*TASK REQUIREMENTS*:
The required output is the lines below from the line containing "You are a computer-use" to the line containing "Instruction: Select the", inclusive, retyped exactly. No other lines belong in it.

*RECORDS FOR THIS TASK*:
────

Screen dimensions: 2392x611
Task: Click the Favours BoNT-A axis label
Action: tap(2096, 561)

────

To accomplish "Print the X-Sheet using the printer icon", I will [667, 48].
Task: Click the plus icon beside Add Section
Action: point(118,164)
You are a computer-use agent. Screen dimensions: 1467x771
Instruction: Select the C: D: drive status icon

────

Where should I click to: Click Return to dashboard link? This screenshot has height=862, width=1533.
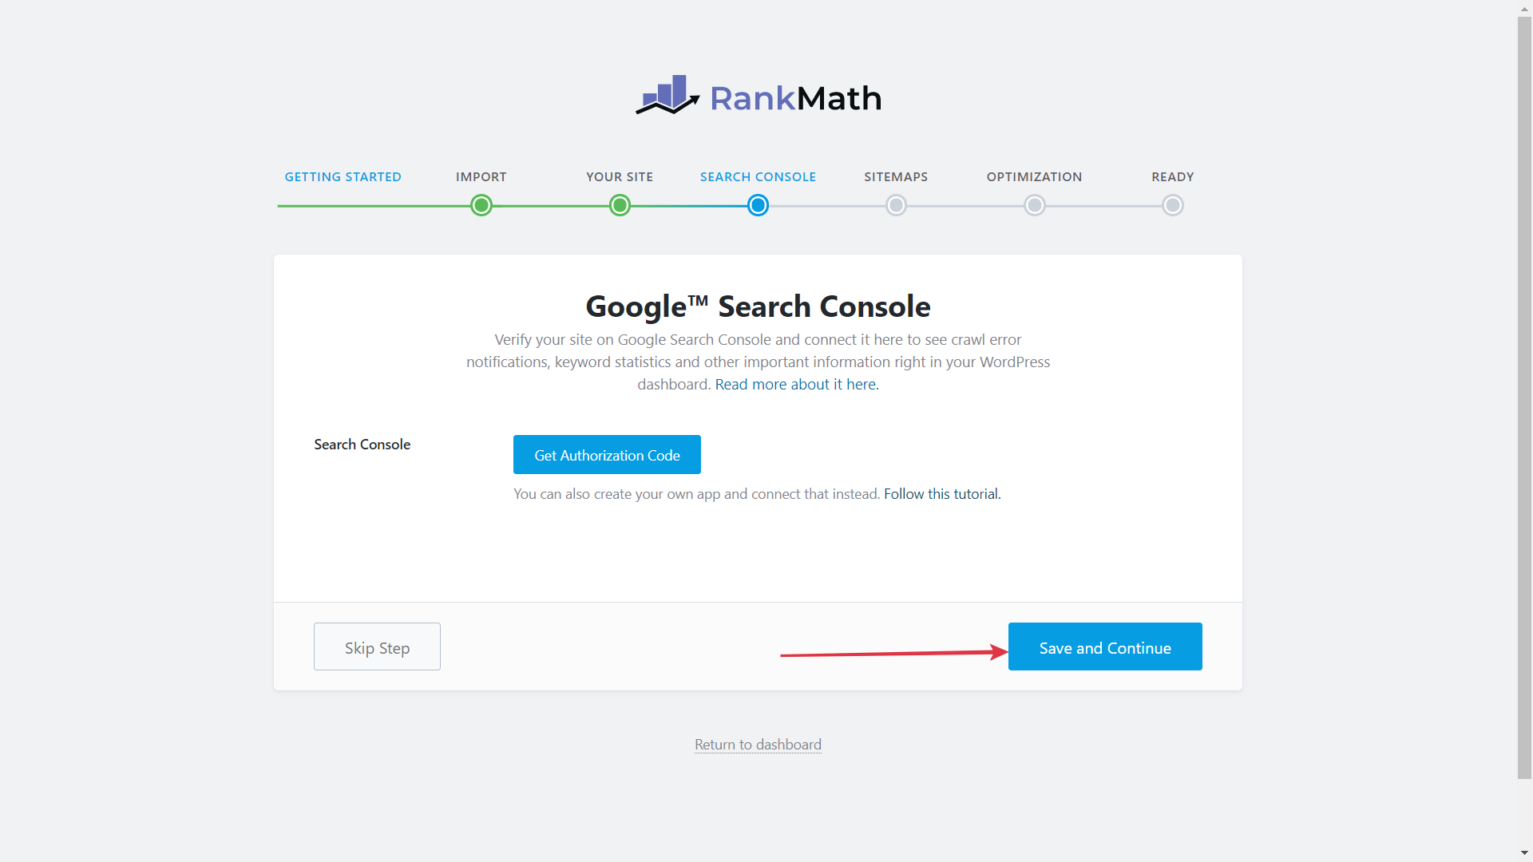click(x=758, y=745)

────

*THE ANSWER*:
You are a computer-use agent. Screen dimensions: 1467x771
Instruction: Select the C: D: drive status icon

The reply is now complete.